XMPP (a.k.a. Jabber) is the future for cloud services

101.pngI read this post on the Jive Software blog titled “XMPP (a.k.a. Jabber) is the future for cloud services”. A lot of the technical stuff goes a bit beyond me so this summary on Read/Write Web by Marshall Kirkpatrick was pretty handy. As I understand the whole idea, XMPP (also known as Jabber), the protocol that powers Google Talk and a couple other IM apps/services may be better suited to many new media services and applications than the protocol that is so dominant on the Web at the moment, HTTP. The important aspect of XMPP is that it enables a two way communication process rather than the one way flow that we see with HTTP (ok, I know that isn’t strictly correct but this is how I think about it) so instead of you initiating contact with a Web service using your browser by clicking a link or something like that (HTTP), a Web service can contact your machine first, let it know there are updates and initiate an update process (XMPP). Maybe a better way to explain it is like this:

  • When you want to update a page in your browser you need to click “refresh”. You initiate the process of communicating with the web server the page is on and request the updated page data; and
  • When you use an XMPP IM client like Google Talk, for example, the IM server will contact your Google Talk app and send it updates without you having to do anything. This process is more efficient than constant polling the server to check for updates.

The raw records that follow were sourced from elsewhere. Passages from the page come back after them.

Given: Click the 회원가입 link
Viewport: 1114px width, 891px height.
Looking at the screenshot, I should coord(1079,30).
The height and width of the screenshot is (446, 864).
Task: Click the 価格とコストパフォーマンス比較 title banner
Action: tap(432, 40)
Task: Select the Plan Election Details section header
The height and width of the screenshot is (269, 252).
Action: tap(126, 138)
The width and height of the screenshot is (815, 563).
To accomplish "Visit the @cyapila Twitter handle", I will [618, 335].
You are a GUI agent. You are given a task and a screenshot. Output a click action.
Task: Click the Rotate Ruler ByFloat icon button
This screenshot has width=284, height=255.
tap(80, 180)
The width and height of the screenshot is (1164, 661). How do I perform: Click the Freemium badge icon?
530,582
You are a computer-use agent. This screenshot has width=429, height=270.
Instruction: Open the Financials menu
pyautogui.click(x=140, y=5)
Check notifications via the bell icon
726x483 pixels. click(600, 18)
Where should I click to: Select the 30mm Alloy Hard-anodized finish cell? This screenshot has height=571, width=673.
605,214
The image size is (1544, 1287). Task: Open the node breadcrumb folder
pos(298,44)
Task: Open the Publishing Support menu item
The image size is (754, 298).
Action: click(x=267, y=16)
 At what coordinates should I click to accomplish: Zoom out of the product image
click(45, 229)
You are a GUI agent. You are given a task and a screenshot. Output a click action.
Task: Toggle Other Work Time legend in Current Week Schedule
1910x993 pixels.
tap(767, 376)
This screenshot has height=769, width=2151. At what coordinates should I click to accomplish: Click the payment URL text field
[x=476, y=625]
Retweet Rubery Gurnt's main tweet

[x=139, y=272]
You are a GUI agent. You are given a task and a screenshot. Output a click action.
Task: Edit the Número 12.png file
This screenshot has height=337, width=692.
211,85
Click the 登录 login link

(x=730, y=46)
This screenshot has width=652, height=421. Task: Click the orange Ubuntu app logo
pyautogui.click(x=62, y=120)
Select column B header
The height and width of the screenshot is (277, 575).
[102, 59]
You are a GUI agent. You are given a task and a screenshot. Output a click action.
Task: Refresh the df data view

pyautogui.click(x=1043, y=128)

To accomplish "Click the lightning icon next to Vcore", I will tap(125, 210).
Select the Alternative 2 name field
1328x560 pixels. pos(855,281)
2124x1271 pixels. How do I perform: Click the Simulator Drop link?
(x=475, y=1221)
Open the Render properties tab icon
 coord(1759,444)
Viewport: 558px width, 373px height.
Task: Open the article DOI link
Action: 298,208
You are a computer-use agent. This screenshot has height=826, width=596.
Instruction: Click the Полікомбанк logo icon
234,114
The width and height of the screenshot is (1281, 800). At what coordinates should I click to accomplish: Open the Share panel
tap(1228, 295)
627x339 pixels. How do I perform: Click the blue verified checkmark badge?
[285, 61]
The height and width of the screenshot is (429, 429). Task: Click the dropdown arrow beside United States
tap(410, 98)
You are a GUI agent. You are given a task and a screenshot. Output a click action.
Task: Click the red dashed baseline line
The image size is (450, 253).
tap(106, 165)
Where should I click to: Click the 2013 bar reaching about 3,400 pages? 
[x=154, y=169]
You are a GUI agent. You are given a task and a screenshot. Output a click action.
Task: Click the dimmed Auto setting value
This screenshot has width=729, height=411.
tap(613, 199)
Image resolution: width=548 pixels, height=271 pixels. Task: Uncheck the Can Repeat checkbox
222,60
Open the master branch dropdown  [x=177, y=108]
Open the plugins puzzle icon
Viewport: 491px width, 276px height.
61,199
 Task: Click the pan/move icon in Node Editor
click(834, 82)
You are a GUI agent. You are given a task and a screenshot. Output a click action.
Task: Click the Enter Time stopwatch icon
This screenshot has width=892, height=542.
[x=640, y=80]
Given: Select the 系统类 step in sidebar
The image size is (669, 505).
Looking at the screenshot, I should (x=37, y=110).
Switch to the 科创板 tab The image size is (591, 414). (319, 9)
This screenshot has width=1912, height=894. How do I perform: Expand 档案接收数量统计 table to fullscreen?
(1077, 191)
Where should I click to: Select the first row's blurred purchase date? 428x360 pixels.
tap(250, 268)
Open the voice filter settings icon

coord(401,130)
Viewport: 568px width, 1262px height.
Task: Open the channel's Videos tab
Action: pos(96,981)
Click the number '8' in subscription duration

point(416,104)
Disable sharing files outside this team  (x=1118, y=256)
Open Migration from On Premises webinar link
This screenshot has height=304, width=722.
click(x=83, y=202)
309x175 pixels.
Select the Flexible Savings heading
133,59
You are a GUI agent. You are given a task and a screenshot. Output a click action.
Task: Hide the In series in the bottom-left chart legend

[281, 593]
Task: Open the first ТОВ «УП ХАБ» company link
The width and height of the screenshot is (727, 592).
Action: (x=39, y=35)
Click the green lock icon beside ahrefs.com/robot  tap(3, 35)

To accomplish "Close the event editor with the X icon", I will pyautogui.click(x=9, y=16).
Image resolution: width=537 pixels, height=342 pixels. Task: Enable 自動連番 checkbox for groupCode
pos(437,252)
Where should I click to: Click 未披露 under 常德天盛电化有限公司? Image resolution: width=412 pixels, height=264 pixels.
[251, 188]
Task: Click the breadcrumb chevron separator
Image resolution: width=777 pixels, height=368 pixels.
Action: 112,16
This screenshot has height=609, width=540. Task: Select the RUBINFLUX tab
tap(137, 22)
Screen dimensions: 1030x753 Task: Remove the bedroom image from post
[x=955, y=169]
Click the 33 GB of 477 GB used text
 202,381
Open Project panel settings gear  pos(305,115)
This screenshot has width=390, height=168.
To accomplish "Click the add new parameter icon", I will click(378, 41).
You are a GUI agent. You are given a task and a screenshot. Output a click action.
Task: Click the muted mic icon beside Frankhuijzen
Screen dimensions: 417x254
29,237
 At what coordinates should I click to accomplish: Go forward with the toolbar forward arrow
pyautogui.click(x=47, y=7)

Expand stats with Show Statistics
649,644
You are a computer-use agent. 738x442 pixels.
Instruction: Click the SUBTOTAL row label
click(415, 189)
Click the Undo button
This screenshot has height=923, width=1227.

XMPP opens up possibilities for people wanting to develop services and apps that spontaneously update as and when updates are available rather than constant polling a server for updates. The one application of this that appeals to me is my feedreader. Your feedreader polls the various feeds you subscribe to for updates on a schedule and downloads new feed items when they are available. Imagine what happens if your feedreader runs on XMPP:

Ask yourself what a decentralized, open source infrastructure for real time communication could offer. A lot. As an RSS-head, I’d love to see XMPP let my various RSS clients do more faster and get bogged down in fewer unnecessary activities. RSS is all about speed for me but clients can only do so much so often when they have to pester someone else’s server every time they want to check for new information. Those delays can be of real consequence.

Receiving your feeds as and when they are published may not be a priority for you but this is a pretty good illustration of some of the possibilities. It is also pretty interesting that Google’s Android Mobile OS incorporates XMPP, at the very least because I can certainly see how XMPP could be a great protocol for widespread mobile applications, particularly where those mobile devices are constantly using a cellular connection or wifi.

I doubt very much that this is the end of HTTP but rather it could be the expansion of a generation of apps and services running on this dynamic protocol. It is probably the sort of development that could once again fuel speculation that IM (or the likes of IM) could overtake email as our dominant means of communicating across the Internet. Not sure about that but it is an intriguing possibility although I am not sure that an email replacement that shortens the already pretty quick delivery times of our messages is a good thing. It is bad enough that email creates an expectation of much faster responses to messages we receive (so much so that productivity gurus recommend you only check your email every couple hours or so to maintain some semblance of meaningful productivity) but if we start exchanging data between people using XMPP-based solutions that expectation becomes more unmanageable.

Where XMPP will probably be a tremendous benefit will be for machine to machine communications, the kind of services that are not immediately apparent to us humans and perhaps even running behind the scenes. IM is in your face, you see the updates coming in and either have to respond to watch messages pile up to be dealt with later. The feedreader example may be a good application for XMPP not because of the immediacy of the updates but because it could mean that my less powerful device can pick up updates automatically and on the fly using a more efficient update process. I can imagine that waiting for a mobile device to scan through hundreds of feeds could take time to update whereas a feedreader running on XMPP is almost always up to date so I can grab my device and run instead of waiting a couple minutes for an up to date sync.

Of course there are probably dozens of more useful applications of XMPP that haven’t even occurred to me that we could see rolling out.